Dass der Festumzug, der Dresscode und das Bankett für die Kolumnenschreiberin subito in die Mottenkiste gehören, verstehe ich ebenso wenig wie die Tatsache, dass die SP-Grossrätin am liebsten auch noch den Bachfischet und den Neujahrsempfang total umkrempeln will.

Was seit über 400 Jahren von einem sehr grossen Teil der Stadtbevölkerung als das schönste Fest des Jahres gefeiert wird, darf auch weiterhin auf diese Tradition setzen.

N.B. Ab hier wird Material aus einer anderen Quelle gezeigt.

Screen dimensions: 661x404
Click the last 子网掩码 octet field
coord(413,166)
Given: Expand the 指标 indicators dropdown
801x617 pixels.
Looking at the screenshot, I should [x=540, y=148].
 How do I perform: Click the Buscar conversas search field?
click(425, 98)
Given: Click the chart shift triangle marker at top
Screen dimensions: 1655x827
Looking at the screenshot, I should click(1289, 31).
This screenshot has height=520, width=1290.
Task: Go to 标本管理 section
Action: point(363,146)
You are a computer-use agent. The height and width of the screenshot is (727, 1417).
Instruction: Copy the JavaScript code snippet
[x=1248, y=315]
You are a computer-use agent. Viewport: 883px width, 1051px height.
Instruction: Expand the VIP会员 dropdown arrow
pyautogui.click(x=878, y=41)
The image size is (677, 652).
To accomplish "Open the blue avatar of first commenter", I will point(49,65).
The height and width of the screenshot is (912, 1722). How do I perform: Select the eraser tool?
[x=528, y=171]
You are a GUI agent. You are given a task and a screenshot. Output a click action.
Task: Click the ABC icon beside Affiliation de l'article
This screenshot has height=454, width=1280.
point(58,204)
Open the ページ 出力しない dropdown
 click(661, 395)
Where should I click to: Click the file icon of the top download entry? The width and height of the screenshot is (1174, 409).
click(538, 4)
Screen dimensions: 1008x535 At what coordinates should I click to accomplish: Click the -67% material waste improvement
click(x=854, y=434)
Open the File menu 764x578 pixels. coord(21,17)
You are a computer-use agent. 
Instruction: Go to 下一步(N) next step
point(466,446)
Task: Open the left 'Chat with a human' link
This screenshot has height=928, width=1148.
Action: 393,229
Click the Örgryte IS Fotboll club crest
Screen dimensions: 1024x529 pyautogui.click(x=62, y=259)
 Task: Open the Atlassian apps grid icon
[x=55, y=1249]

Liebe Frau Hunziker, gerne zahle ich Ihnen für den nächsten Maienzug zwei SBB-Tageskarten. Dann können Sie am Zapfenstreich und am grossen Festtag selbst durch die Schweiz reisen und müssen sich nicht über den Maienzug und die vielen glücklichen Menschen ärgern. Und wer weiss, vielleicht finden Sie auf dieser Reise einen Ort, an dem Sie sich gerne für immer niederlassen wollen.